==== INPUT ROWS ====
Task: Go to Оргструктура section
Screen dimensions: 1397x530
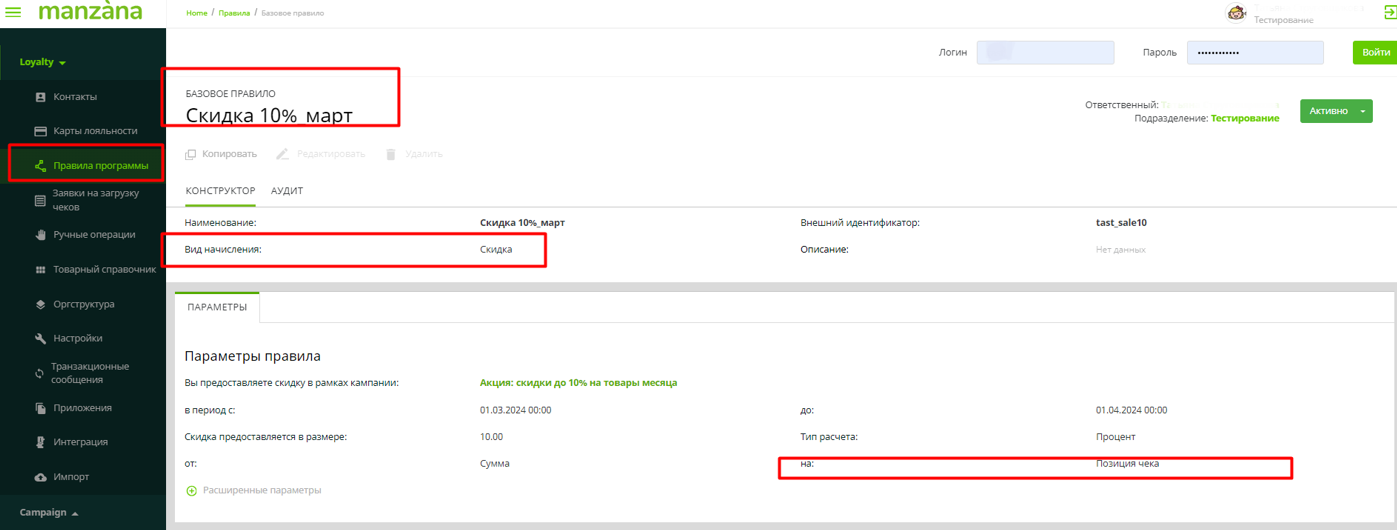Action: coord(83,304)
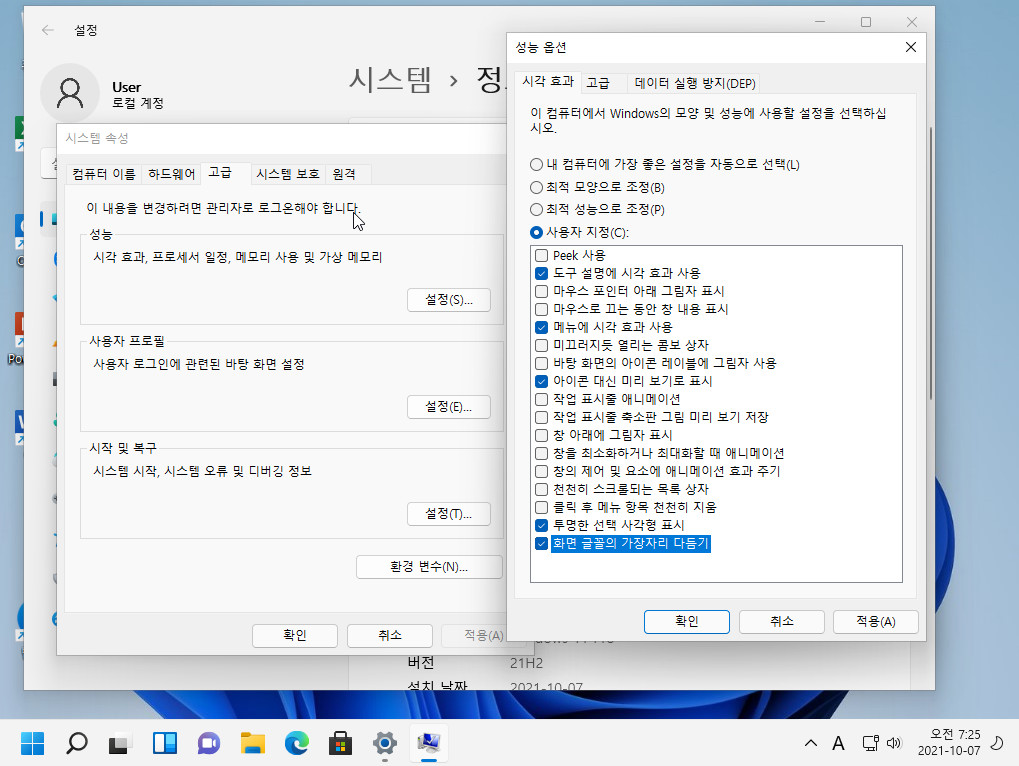The width and height of the screenshot is (1019, 766).
Task: Click 확인 in the 성능 옵션 dialog
Action: point(686,621)
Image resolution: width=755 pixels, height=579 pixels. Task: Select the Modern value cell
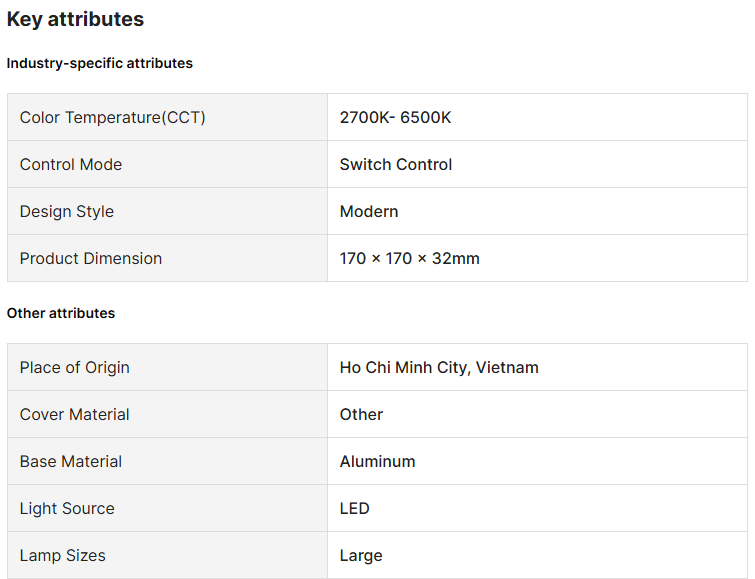[369, 212]
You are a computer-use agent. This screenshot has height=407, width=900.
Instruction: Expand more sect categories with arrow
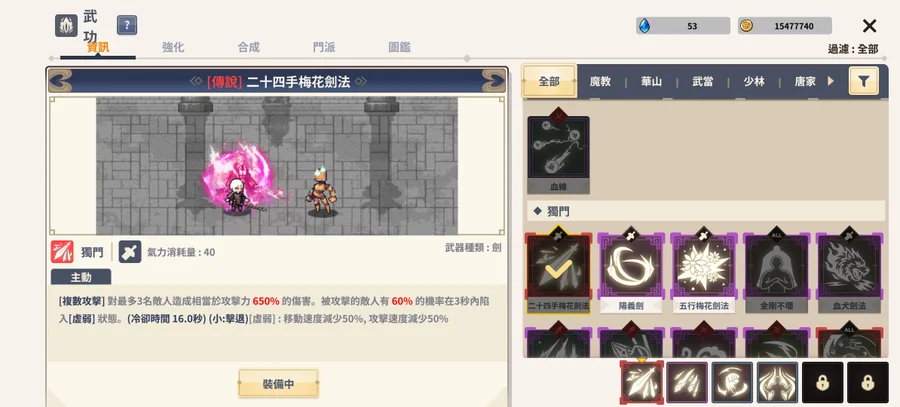(830, 82)
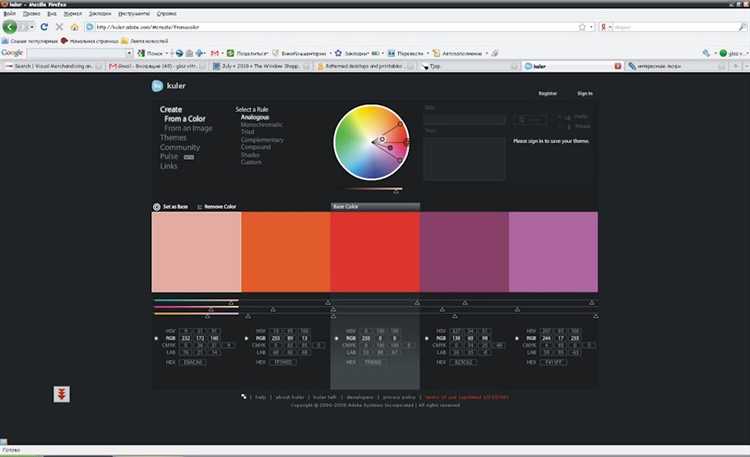Click the kuler logo icon

click(x=157, y=86)
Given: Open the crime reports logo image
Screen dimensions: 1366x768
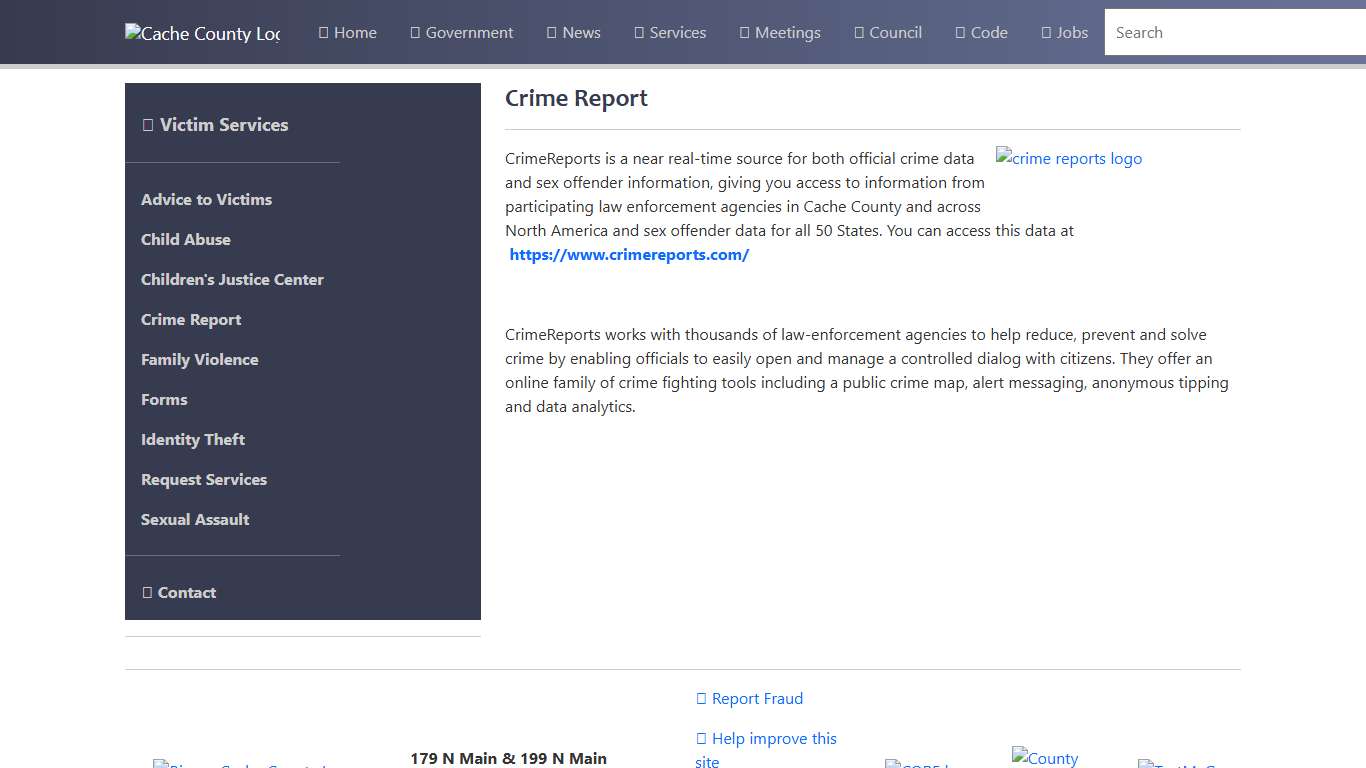Looking at the screenshot, I should pos(1068,157).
====
_WORK REQUIRED_:
Can you copy out the records word for word, from the line containing "You are a computer-use" through the end of the records, inclusive, with the pictures left out?

_FINISHED ANSWER_:
You are a computer-use agent. This screenshot has height=407, width=900.
Instruction: Expand more sect categories with arrow
(830, 82)
Click the kuler logo icon

click(x=157, y=86)
Given: Open the crime reports logo image
Screen dimensions: 1366x768
Looking at the screenshot, I should pos(1068,157).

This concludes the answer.